Task to complete: In the essay about growing up with Chinese heritage, what values does Guanyin represent?

Selected passage:
>>

Statues of Guanyin and Jesus Christ sat in the same room in my house for several years in high school. Guanyin is a goddess in Chinese Buddhism who represents mercy, compassion, and love, similar to the values that Jesus Christ represents in Christianity. When we first put the two in the same room together, something felt off. Nobody in my immediate family identifies as Buddhist, but my mom likes to keep the statue as a symbol of our Chinese heritage. The longer it stayed, the more I got used to it. I loved going to our Chinese friends’ homes because it reminded me that there was nothing strange about my own home, we simply identify with a culture that my other church friends don’t identify with.
My house even smelled different from those of my friends. After changing out of my Sunday best, I would walk downstairs and be greeted by the comforting smell of pídàn (century eggs) and pork in the zhōu (congee) filled crockpot. I’d look forward to the tāng yuán (sweet dumplings) and ginger soup for dessert. After dinner, I’d practice the guzheng, a Chinese instrument, while my dad would light incense and nap on the couch. The distinct smell of incense is hard to mistake for anything else. We don’t use it in the traditional way associated with Buddhist worship. Walking into a room with burning incense means one of two things: someone is trying to relax and detach themselves from reality or they are trying to flush out a bad smell. Warm Vanilla Sugar doesn’t exist in this household.
Starting in middle school, I had the opportunity to live overseas, closer to China. We began visiting Chinese Buddhist temples where my mom taught us to “bai bai” correctly, the physical motion of paying your respects by bowing three times with your palms pressed together in front of you. When we would visit from America, Buddhist temples were never the priority as we only had limited time to see our family. Moving to Thailand gave us the chance to experience our Chinese roots in a way we never had before. I wasn’t used to it at the time. Participating in some of these traditions almost felt like I was betraying my faith. It felt like I was somehow going against the teachings of Christianity by lighting incense and sticking it into a large pile of ash. I remember feeling confused and almost guilty for participating in this part of Chinese culture that I hadn’t been familiar with while living in America. I didn’t know if what I was doing was against the first of the Ten Commandments. Was I unknowingly worshipping a different god? I had that same feeling when my mom added that statue of Guanyin to our collection years later. Did simply displaying a piece of art go against everything I believed in?
Living in Southeast Asia allowed our family to familiarize ourselves with Buddhism and we visited many temples as tourists, especially in Thailand and Cambodia. Their Buddhist temples differ from the Chinese ones. Even after visiting them for five years, their golden peaks and bright orange-clad monks felt foreign. Chinese temples are different. I still feel like a tourist, but not an outsider. It feels like I have a right to be there, despite looking like a foreigner to the natives and despite being a Christian. It feels like I have a place in the dark wooden temples with their red pillars and the grand entryways. The familiar Chinese characters that I can’t even read somehow bring me comfort. Even my dad who was immersed in Chinese culture only after serving as a missionary for the Church felt the same. But why? It’s technically the same religion. Is it because of the familiar style of art? Or the noticeable absence of depictions of hell and damnation? Or maybe it’s the presence of memorable Chinese mythology. Although I’ve been to many more Thai and Khmer temples, there is a sense of familiarity and peace in Chinese temples that is unmatched by any other Buddhist temple I’ve been to.

<<

Available data:
>>

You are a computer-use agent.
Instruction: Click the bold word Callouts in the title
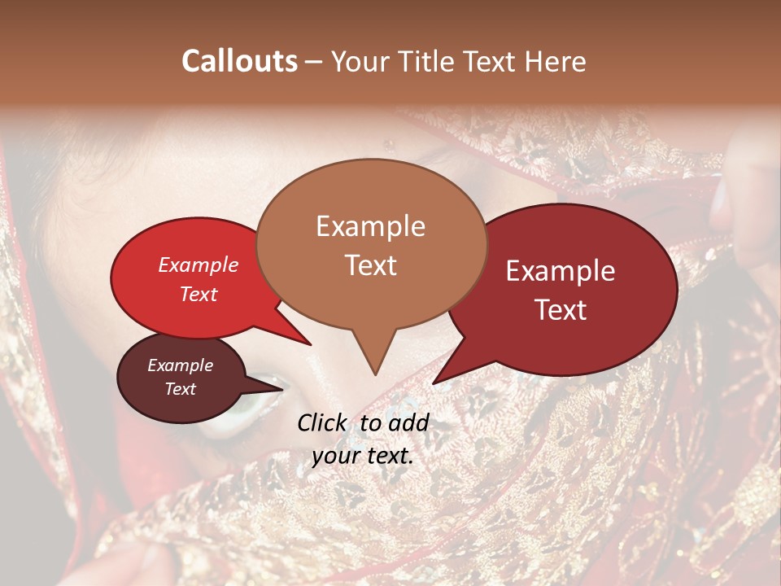[239, 61]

<<

Complete answer: Mercy, compassion, and love.